WHAT TO DO: Tally the lines below that contain the word "previous". Only the number should be returned.

[Saved entries]
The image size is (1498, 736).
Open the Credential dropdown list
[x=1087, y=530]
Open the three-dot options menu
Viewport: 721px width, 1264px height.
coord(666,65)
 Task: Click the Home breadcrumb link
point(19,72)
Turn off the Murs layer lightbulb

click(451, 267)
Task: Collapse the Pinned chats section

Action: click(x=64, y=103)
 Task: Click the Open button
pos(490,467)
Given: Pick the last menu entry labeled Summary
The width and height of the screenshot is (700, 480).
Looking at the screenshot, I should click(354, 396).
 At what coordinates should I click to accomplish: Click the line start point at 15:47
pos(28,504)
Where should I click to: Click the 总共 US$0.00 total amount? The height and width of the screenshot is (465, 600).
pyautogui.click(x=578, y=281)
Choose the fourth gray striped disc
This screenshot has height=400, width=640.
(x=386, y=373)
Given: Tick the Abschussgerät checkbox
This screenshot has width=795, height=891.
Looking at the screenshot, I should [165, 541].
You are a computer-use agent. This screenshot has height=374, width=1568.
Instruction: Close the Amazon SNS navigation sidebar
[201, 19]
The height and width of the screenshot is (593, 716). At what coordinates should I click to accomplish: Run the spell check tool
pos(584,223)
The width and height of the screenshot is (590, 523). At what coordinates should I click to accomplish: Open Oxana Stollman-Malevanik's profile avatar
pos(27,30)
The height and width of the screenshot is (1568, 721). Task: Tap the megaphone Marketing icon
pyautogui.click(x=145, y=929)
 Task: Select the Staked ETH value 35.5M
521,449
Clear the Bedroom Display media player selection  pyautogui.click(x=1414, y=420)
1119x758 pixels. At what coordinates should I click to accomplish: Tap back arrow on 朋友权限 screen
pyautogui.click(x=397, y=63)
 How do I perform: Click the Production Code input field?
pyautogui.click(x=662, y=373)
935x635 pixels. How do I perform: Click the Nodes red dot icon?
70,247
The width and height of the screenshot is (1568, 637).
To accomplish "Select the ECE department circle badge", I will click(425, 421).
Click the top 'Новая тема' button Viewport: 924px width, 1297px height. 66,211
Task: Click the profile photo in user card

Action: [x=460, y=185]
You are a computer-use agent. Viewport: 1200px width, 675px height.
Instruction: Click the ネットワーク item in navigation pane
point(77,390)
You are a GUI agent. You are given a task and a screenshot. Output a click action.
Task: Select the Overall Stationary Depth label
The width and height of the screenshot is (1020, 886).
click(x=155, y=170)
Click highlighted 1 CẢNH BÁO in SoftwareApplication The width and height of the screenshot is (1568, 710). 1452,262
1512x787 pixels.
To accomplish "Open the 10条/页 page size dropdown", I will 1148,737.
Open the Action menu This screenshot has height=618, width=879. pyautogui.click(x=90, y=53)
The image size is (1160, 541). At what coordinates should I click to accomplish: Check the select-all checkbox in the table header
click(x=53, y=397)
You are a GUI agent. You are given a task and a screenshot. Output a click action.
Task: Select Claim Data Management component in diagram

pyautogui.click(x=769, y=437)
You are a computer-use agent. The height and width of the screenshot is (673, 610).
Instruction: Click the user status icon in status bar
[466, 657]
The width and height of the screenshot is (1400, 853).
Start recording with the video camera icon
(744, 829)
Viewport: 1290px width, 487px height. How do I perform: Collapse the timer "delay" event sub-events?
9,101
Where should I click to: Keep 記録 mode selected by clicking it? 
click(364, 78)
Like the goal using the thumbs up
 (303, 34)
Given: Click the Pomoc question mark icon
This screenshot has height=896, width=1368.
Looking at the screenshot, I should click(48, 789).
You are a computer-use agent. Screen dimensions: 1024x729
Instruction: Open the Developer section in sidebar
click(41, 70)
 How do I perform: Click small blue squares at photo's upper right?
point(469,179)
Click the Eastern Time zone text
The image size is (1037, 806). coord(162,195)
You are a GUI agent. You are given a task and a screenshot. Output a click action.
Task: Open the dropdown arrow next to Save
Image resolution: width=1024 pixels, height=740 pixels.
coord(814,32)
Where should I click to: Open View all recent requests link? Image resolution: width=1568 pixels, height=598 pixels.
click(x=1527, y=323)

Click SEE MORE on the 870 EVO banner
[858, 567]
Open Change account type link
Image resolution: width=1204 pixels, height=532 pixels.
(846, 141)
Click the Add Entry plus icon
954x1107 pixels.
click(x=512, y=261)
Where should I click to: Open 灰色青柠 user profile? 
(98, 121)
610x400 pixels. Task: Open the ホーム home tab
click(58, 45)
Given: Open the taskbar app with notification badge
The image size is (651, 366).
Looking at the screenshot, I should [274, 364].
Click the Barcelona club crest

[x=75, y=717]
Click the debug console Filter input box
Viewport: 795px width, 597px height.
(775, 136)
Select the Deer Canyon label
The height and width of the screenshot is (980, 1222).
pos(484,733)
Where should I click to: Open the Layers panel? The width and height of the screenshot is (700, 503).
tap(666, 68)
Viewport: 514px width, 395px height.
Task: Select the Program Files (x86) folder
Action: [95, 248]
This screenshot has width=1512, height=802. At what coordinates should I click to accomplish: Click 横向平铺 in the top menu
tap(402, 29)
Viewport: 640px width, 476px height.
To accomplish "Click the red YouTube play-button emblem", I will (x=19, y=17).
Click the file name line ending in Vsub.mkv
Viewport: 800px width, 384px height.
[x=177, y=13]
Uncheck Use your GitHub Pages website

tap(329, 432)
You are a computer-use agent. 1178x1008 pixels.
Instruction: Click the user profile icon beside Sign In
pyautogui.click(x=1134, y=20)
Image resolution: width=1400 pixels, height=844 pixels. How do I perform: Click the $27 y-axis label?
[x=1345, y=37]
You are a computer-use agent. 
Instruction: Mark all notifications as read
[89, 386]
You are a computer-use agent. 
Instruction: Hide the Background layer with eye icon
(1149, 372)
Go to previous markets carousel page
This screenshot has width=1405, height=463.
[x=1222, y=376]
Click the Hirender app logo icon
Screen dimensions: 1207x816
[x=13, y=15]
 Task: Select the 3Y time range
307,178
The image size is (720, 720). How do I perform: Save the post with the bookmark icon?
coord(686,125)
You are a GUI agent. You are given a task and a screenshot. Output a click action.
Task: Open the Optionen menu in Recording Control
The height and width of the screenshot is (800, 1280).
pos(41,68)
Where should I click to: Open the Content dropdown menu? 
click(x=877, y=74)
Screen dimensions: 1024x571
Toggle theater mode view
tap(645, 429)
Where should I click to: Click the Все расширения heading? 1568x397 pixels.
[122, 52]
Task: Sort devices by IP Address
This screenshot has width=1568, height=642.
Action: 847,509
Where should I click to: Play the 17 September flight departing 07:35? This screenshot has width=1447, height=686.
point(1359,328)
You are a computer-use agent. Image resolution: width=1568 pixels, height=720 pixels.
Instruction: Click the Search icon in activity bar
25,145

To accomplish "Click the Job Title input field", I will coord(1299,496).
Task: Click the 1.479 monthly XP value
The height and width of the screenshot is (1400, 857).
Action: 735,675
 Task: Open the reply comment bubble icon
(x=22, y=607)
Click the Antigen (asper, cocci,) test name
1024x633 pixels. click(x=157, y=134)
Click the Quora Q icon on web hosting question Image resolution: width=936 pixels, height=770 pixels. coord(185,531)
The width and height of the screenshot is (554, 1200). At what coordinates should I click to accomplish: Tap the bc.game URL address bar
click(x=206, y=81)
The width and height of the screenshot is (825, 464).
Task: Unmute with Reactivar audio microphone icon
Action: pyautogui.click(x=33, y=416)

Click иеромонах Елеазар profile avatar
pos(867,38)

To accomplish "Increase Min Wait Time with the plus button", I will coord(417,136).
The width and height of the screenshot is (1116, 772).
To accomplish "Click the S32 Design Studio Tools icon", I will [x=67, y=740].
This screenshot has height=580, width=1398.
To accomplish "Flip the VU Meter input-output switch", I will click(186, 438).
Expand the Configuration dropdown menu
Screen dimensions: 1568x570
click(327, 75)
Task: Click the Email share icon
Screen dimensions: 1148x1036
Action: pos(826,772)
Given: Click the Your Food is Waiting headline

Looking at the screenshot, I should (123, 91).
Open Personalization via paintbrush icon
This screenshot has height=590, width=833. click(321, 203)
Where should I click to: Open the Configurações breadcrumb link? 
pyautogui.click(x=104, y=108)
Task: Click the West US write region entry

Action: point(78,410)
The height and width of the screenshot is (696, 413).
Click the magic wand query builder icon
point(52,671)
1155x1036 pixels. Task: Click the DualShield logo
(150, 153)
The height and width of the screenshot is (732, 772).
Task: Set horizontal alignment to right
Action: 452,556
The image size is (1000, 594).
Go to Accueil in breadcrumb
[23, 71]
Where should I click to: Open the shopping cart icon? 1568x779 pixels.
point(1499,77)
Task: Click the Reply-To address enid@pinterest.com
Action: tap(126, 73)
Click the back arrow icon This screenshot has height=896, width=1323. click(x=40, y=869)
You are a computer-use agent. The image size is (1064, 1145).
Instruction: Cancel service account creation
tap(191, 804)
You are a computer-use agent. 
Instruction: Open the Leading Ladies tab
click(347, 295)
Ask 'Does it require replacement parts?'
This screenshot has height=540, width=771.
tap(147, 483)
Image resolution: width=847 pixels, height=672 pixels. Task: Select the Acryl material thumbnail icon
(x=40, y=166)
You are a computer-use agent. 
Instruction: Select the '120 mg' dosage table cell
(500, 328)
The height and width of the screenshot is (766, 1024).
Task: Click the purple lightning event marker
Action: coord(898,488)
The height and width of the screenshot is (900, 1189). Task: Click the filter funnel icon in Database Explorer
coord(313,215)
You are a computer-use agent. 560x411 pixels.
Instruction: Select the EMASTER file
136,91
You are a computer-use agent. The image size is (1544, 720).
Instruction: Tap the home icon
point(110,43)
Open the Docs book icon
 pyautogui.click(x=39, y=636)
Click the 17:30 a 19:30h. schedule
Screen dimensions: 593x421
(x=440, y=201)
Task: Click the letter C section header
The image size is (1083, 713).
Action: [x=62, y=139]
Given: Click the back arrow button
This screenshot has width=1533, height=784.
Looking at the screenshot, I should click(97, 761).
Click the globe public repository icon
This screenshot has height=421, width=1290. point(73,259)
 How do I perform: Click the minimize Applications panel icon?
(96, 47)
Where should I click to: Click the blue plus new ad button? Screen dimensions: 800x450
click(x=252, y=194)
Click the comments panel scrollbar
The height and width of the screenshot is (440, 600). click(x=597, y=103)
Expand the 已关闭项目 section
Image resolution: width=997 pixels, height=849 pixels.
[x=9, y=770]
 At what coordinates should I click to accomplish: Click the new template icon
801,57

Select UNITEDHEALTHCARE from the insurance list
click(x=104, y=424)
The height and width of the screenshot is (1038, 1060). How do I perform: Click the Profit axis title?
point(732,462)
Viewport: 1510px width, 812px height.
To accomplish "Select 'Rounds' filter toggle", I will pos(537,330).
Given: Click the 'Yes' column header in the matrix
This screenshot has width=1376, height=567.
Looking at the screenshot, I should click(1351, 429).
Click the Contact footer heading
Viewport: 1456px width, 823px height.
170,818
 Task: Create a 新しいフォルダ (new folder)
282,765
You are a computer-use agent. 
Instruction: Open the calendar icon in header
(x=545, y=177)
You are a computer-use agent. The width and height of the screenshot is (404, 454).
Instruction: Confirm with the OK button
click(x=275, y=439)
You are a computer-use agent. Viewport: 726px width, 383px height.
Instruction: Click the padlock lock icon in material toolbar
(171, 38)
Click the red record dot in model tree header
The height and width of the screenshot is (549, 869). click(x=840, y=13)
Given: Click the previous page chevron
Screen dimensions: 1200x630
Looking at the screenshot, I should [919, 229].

RESPONSE: 2